• **Aim of the task**
Extract each line of the material that contains the string "value".

• **The data**
>>

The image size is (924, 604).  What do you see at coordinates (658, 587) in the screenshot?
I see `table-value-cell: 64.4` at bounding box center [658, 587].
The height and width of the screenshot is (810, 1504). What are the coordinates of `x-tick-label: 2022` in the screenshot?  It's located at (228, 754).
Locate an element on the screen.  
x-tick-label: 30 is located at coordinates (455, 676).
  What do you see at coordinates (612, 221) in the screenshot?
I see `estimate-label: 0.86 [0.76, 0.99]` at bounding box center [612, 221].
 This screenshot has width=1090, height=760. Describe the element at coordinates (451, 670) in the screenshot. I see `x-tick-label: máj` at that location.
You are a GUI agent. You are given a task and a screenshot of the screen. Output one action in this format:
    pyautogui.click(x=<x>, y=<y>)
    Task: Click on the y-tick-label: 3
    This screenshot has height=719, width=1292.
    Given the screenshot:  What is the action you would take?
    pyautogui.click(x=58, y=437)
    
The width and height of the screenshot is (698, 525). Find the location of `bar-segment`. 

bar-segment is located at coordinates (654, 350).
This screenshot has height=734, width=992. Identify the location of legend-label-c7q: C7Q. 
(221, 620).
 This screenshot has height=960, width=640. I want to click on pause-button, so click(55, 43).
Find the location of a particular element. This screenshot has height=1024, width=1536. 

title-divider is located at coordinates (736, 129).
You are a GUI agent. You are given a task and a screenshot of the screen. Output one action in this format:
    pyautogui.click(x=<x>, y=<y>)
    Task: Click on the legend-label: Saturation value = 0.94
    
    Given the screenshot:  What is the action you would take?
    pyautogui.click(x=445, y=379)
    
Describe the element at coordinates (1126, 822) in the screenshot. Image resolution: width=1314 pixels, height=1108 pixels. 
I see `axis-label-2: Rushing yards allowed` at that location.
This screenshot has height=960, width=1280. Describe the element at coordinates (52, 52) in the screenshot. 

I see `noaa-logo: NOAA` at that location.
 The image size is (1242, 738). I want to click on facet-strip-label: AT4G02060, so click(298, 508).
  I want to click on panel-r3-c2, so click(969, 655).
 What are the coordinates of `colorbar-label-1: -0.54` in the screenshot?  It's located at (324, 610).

<<

• **Your solution**
I see `table-value-cell: 64.4` at bounding box center [658, 587].
    Task: Click on the legend-label: Saturation value = 0.94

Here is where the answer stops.